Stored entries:
###
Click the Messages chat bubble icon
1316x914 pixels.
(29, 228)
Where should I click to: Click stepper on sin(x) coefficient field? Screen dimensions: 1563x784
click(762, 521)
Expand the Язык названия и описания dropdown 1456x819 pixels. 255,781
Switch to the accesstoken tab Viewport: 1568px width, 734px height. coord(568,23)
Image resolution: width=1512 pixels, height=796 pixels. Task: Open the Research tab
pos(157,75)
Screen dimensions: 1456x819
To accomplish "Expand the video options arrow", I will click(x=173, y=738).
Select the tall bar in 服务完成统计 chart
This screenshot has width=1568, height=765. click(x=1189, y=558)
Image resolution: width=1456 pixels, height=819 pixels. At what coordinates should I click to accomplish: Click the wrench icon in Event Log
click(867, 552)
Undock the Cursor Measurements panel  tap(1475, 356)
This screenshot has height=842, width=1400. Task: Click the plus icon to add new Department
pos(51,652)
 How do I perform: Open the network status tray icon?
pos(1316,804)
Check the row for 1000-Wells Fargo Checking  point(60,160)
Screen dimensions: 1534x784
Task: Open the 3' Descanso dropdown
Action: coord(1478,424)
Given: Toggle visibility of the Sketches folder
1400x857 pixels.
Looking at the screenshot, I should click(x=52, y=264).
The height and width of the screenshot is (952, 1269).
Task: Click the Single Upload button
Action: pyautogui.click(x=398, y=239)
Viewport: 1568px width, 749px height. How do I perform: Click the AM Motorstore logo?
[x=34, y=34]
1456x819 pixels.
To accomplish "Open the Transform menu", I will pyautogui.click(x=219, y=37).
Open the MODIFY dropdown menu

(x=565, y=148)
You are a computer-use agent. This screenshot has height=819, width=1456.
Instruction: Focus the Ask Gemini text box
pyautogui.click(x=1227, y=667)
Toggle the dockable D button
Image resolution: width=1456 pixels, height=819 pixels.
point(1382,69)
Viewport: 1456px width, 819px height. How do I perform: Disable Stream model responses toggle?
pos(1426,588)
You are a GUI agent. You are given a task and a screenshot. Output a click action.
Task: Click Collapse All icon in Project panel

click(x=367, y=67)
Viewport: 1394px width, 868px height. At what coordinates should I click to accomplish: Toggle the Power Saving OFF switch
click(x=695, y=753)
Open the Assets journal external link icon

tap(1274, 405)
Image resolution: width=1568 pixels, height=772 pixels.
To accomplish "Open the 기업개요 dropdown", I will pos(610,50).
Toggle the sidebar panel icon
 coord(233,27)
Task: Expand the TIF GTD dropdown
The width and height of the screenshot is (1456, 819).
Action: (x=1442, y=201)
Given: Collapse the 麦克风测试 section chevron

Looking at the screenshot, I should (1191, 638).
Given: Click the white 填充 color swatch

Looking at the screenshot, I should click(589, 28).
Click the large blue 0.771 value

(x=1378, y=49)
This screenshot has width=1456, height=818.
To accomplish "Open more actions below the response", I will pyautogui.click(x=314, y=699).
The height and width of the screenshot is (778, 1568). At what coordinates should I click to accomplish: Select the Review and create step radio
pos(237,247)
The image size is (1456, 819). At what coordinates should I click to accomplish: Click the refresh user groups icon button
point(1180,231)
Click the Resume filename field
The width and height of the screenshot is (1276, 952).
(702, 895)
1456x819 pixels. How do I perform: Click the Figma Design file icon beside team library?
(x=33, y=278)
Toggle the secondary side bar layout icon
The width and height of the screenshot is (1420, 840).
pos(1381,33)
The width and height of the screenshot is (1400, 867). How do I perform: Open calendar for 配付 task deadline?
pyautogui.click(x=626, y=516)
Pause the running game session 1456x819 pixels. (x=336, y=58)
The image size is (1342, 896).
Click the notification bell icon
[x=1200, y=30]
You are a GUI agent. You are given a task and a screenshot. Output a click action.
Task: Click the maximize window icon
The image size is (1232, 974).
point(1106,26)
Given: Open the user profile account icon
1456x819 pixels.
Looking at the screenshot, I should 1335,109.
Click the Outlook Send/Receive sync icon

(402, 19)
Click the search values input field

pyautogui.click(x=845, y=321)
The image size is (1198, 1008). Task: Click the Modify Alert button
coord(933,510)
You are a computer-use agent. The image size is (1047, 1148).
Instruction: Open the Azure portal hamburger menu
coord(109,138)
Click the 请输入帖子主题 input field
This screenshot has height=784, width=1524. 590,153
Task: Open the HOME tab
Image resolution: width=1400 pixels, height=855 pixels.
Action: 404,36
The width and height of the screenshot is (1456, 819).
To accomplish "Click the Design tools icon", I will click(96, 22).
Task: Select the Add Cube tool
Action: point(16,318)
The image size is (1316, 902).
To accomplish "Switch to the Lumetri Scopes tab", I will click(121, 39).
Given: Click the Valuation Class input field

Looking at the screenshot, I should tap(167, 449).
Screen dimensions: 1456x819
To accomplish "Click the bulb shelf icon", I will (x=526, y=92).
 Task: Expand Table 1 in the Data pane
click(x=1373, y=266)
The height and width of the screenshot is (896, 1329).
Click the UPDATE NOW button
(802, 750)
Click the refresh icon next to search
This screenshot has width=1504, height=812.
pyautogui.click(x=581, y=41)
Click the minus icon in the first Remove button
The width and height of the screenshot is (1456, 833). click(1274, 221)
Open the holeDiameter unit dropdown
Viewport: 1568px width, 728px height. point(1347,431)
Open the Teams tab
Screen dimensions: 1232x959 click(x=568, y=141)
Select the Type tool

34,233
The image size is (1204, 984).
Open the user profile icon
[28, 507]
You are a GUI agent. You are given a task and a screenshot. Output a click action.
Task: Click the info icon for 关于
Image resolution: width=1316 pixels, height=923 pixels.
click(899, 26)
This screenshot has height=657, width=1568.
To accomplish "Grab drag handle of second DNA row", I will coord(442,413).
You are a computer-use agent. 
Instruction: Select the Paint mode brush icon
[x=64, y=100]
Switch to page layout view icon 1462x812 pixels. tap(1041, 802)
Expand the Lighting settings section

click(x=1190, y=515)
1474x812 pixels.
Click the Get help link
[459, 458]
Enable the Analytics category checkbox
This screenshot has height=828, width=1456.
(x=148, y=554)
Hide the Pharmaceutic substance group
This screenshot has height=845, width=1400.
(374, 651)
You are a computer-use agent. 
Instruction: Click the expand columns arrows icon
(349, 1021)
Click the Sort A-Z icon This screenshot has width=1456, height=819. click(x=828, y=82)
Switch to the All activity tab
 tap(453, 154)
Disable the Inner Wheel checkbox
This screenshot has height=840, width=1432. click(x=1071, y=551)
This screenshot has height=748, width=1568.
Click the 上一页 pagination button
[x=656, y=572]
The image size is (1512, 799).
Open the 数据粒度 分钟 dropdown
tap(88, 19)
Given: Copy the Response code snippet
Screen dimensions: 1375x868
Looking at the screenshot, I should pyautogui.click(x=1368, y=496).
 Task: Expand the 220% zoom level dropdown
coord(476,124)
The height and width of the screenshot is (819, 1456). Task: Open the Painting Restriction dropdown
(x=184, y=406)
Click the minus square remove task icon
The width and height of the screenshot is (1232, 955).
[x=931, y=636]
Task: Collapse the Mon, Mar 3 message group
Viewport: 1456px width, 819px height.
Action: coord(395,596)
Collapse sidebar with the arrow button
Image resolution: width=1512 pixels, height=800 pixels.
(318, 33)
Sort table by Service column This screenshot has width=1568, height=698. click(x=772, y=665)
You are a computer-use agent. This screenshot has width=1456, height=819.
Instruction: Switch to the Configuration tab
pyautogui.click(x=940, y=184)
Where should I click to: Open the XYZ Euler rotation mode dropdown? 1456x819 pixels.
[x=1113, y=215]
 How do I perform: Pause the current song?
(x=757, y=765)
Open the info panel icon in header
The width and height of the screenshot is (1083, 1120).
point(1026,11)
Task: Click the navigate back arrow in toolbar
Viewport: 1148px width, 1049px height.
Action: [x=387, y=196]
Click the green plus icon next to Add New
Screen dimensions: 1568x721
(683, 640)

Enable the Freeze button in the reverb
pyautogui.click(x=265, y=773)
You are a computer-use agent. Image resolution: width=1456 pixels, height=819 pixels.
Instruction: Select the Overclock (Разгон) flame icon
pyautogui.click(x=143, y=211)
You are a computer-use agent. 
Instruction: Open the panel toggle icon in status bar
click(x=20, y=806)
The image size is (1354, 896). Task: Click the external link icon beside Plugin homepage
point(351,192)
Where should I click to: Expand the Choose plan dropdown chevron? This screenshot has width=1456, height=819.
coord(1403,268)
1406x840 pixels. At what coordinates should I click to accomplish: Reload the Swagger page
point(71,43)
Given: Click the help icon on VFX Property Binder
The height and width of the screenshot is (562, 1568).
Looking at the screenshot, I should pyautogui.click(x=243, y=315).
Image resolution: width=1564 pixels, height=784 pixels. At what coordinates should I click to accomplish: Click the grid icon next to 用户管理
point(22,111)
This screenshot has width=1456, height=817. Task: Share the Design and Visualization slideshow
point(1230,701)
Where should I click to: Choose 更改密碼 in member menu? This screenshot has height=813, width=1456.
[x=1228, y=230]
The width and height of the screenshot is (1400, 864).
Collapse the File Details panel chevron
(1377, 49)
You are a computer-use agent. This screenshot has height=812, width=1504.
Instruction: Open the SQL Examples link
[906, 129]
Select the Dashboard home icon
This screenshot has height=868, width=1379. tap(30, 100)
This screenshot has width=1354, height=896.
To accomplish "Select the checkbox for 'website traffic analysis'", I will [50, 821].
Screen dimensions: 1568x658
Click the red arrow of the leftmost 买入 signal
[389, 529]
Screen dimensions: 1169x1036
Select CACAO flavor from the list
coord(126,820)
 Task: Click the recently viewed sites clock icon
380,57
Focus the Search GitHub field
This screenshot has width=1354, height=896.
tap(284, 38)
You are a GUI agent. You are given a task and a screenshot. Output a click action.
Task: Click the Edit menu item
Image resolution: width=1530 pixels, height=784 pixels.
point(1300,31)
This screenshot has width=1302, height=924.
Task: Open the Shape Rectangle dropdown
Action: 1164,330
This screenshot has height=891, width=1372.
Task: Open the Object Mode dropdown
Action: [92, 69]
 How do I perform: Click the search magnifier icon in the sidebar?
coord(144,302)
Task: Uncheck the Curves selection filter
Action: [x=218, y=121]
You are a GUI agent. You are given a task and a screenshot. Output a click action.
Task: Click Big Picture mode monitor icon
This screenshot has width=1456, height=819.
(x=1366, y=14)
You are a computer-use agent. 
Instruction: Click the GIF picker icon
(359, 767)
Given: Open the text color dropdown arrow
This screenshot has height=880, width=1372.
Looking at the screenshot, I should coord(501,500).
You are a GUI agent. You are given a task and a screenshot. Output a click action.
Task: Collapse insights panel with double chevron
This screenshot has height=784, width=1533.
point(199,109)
###
» **Directions for this task**: Please report all lines in the entries where "Sort" appears.

» **Result of this exercise**:
Click the Sort A-Z icon This screenshot has width=1456, height=819. click(x=828, y=82)
Sort table by Service column This screenshot has width=1568, height=698. click(x=772, y=665)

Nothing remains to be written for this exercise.